Note: since these tools are developing so fast, there is a chance some of what you read here may be out of date. That being said, I try to focus on the core, fundamental concepts of coding agents which will apply to most agentic tools.

So let’s dive in!

The Tech Stack

My primary language of choice is Node.js, so I decided to make a simple CLI tool with that. For simplicity’s sake, I also chose to use the Anthropic SDK instead of offering multiple providers.

For the UI, I had a few choices. I’m sure some of you have heard of the backlash on social media concerning Claude Code’s decision to use Ink, a React-based CLI framework. OpenCode uses OpenTUI, a similar engine but with SolidJS. Since this is just a demo, I will only be making a CLI with Nodejs and raw text output, along with some external libraries for spinners and colors.

Step 1 - The Agentic Loop

At its core, Claude Code is a harness around LLM calls, in a loop. In this loop, your messages are sent to the LLM, which can use “tools” that you expose to it as a way of editing files, reading your codebase, etc. This is called an agentic loop. While in this loop, Claude Code will gather context, take action, and verify results until your prompt is successfully completed.

Agentic loop

For example: you might be working on a blog site and give a new feature request to Claude, such as “make a change to the codebase so users can leave comments”. Claude will first gather context about your project, by reading files, asking the user clarifying questions, searching for relevant code, etc. Once it has context, it will make changes to the codebase as it sees fit, and then verify its changes by running tests and communicating with the LSP to see if there are any type errors in the code it’s writing.

The implementation of the loop is pretty straightforward in terms of code. We simply make a main while loop that continuously accepts prompts from the user, until they exit out of the application (with ctrl+c). For each prompt, we send this to an LLM along with a list of tools it has access to. We output the response to the user, and use the tools the LLM specifies in order to extract/change information in our codebase, and feed it back to the LLM. This continues until the LLM concludes that it has finished the assignment.

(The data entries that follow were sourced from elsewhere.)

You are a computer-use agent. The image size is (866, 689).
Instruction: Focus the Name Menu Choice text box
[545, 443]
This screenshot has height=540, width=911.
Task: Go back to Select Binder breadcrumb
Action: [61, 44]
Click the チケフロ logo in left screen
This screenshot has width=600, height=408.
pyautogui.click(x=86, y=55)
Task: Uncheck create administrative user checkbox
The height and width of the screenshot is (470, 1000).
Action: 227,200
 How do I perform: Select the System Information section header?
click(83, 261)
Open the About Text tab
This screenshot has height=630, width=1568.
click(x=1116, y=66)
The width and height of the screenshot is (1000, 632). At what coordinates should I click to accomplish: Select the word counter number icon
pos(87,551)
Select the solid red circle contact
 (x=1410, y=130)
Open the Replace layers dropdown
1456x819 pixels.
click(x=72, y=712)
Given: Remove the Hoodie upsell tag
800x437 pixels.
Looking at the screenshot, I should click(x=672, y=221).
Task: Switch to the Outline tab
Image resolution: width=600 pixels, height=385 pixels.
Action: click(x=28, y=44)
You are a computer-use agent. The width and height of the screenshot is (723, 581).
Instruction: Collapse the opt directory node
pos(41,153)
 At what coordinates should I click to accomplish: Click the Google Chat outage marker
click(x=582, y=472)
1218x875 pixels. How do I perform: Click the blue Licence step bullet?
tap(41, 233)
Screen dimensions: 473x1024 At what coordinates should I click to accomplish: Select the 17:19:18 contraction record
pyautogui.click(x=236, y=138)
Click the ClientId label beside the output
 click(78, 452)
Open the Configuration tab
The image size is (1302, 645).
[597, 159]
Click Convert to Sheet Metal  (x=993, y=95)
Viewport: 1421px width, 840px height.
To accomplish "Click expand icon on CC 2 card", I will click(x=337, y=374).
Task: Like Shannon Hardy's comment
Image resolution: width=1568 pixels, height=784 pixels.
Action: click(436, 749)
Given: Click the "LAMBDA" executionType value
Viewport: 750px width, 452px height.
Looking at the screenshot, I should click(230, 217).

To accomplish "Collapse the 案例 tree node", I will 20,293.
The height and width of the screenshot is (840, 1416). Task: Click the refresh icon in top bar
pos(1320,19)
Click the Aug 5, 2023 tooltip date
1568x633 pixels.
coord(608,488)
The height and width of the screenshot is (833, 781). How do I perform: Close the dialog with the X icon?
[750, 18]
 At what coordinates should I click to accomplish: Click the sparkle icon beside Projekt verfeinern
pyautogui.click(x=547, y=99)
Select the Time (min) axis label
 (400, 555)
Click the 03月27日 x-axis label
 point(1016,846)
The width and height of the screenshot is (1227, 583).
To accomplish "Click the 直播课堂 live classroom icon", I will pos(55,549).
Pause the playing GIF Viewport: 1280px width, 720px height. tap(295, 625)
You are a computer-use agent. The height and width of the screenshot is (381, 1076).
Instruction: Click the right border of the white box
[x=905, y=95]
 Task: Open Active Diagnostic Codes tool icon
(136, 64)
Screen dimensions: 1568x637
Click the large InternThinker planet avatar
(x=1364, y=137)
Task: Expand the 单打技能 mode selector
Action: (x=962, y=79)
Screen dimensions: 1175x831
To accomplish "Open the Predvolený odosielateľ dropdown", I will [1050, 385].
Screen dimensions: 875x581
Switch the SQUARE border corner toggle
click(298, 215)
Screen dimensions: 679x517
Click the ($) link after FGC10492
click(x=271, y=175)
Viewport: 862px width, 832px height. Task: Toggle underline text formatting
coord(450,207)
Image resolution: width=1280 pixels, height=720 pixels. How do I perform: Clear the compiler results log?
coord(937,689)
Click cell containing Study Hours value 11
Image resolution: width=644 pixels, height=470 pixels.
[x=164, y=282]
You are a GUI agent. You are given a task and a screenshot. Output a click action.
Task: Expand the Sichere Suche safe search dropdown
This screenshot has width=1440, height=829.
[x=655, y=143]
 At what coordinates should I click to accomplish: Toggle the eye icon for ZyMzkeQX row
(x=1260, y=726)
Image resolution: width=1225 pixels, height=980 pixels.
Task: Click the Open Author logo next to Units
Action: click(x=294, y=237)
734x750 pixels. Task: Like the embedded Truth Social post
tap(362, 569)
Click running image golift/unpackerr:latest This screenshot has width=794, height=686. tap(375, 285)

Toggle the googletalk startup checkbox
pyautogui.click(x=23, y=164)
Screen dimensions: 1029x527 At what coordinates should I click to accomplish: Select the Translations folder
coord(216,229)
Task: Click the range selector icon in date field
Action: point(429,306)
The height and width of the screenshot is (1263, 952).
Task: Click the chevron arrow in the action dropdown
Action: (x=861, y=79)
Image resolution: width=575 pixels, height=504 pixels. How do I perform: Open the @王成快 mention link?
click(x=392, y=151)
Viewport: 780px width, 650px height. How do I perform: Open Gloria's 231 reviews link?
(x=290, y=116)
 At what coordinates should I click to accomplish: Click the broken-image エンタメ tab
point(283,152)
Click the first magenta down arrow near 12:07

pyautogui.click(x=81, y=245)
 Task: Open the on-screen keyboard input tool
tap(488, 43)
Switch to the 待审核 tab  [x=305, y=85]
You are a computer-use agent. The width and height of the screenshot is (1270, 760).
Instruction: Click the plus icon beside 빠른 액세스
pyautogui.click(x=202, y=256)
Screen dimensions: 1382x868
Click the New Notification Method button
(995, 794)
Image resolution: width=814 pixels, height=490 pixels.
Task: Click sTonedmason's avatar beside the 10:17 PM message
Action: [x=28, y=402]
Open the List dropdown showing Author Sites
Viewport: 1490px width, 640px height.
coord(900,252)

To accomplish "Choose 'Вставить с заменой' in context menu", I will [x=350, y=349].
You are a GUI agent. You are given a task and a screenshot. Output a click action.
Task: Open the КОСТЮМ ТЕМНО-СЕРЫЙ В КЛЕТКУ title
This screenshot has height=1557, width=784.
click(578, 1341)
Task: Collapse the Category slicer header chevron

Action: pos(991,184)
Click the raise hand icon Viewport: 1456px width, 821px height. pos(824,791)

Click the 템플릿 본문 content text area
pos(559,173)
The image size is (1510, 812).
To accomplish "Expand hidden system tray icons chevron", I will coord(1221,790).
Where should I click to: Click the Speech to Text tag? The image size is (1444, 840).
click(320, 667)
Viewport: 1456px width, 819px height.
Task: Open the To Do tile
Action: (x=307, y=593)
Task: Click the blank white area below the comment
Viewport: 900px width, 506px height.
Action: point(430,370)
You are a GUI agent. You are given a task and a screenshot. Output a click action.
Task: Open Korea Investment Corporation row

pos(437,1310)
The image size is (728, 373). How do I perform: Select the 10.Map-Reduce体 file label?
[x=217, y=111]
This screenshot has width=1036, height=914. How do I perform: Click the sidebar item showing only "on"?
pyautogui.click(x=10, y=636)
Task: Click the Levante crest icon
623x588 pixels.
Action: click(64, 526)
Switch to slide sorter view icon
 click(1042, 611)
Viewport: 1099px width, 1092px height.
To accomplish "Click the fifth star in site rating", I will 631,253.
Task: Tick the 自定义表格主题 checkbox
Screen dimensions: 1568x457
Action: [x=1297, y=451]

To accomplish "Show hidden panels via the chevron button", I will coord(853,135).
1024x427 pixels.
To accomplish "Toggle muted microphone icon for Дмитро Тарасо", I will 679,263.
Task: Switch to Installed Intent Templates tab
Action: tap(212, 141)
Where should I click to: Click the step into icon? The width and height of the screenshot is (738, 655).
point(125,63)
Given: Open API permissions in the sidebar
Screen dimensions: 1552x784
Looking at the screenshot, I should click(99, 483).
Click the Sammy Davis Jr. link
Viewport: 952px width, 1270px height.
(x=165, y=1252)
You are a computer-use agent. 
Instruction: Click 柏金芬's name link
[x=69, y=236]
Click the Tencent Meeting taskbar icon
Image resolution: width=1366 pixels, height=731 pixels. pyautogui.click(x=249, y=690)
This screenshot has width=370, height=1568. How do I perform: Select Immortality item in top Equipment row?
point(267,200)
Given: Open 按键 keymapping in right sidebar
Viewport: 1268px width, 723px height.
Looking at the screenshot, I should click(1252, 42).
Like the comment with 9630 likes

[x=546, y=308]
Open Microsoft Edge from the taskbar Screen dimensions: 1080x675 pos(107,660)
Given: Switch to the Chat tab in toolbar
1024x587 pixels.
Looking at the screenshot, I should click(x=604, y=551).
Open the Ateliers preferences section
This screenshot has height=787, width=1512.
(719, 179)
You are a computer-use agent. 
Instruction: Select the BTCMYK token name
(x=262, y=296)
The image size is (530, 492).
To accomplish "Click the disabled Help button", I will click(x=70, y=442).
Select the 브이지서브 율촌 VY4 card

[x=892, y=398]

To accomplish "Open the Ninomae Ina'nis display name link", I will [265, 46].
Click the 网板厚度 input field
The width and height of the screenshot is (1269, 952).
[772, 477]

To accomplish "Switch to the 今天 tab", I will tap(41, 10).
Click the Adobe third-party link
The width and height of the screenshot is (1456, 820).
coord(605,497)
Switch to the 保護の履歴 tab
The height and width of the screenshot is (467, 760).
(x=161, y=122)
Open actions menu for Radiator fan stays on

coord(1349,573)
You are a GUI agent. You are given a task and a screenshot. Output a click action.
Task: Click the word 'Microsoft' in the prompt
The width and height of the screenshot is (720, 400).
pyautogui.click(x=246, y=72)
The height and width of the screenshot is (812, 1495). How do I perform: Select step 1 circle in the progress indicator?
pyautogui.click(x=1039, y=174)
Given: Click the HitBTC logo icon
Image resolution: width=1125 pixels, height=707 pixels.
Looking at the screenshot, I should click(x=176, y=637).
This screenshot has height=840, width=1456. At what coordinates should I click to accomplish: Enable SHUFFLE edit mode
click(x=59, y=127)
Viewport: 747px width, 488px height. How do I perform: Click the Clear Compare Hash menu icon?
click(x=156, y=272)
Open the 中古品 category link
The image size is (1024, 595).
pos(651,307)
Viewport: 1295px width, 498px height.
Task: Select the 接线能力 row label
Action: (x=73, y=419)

The following is pseudocode that demonstrates this:

messages = []

function chat(user_message):
    messages.append(user_message)

    response = call_llm(messages, TOOLS)
    messages.append(response)

    // agentic loop
    while response.wants_to_use_tools:
        for each tool_call in response.tool_calls:
            result = execute_tool(tool_call.name, tool_call.input)
            messages.append(result)

        response = call_llm(messages, TOOLS)
        messages.append(response)

    print(response.text)

while true:
    user_input = prompt()
    chat(user_input)

So this raises the question, what are tools exactly?

Tools are pieces of functionality that the LLM can invoke to accomplish the task we prompted it to do. Without these tools, the LLM is completely incapable and can only output text; the tools are what allow it to edit files, read your codebase, search the web, check the language server for errors, etc.

The Cursor documentation actually has a great analogy:

Imagine you are helping a friend of yours cook dinner, but you are talking to him over the phone. Naturally, you might need some more information. You might ask him to take a picture of the food so you know whether it’s done cooking, you might ask him to put a meat thermometer in it to check the temperature, or tell him to turn the heat down, etc. These are the equivalents of “tool calling” - essentially getting outside information or asking something you don’t have access to by yourself.

These tools span many different capabilities, including reading files, editing code, searching the codebase with regex, observing type errors, searching the web, etc.

In the code, this is actually quite easy to implement. The Anthropic SDK allows us to attach a list of tools in each API call.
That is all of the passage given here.